> Source passage:
Segment Open

Britain`s banks are close to revealing writedowns of at least £40bn as the financial crisis looks to be entering a dangerous new phase following a huge sell-off in the shares of Barclays and other banks on Friday. The government is close to unveiling fresh measures to shore up the system.
The write-off estimates come from City of London broker FPK, but they probably underestimate the damage from the global financial meltdown as some debt provisions are buried in bank profit-and-loss accounts and never openly declared.
Some forecasts from the City, as the British capital`s financial district is known, suggest that bad loans and investments from all the banks combined could top £200bn — and these could be ring-fenced by the state under the terms of the latest rescue package that may be announced by the government.

Segment Closed

> Records:
Segment Open

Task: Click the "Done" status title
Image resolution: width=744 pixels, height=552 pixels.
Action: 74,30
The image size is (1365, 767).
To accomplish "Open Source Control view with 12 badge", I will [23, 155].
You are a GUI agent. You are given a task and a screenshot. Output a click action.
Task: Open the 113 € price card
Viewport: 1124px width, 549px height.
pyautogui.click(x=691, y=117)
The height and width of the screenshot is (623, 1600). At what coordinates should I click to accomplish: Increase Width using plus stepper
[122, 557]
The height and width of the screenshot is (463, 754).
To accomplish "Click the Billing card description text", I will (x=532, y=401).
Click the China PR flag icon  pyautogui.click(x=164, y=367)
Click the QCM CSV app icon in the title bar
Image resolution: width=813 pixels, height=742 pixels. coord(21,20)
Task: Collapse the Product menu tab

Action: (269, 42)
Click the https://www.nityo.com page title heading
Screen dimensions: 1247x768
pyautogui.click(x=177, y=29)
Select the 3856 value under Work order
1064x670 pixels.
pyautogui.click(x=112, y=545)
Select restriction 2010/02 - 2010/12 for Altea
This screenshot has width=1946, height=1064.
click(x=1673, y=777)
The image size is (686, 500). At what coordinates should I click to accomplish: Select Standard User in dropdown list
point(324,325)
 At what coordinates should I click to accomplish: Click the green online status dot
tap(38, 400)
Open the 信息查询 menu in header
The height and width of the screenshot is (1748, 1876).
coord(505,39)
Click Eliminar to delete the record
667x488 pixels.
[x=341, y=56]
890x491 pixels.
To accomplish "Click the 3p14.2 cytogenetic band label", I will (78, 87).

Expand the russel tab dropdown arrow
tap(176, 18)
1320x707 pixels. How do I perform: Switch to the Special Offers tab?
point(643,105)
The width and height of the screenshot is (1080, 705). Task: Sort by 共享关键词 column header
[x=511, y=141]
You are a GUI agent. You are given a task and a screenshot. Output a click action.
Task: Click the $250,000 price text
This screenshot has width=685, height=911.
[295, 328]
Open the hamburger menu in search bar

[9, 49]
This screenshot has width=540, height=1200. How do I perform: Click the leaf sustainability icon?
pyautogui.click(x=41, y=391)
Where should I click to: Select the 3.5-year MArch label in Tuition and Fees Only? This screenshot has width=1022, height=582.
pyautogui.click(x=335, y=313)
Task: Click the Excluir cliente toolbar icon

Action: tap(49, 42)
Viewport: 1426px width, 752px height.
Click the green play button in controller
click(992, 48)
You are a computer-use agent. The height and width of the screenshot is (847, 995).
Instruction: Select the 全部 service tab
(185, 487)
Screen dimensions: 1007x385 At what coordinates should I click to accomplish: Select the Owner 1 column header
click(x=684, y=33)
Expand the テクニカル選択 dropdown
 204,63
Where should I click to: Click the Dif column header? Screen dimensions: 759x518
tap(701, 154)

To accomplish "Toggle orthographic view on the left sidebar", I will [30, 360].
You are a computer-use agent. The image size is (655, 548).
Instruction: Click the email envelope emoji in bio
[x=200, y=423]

Segment Closed

> What to do:
(a) In the passage on British bank writedowns, which City of London broker is the source of the write-off estimates?
(b) Duplicate the passage on British bank writedowns from "The write-off estimates" up to and including "never openly declared.".

> Answers to the tasks:
(a) FPK

(b)
The write-off estimates come from City of London broker FPK, but they probably underestimate the damage from the global financial meltdown as some debt provisions are buried in bank profit-and-loss accounts and never openly declared.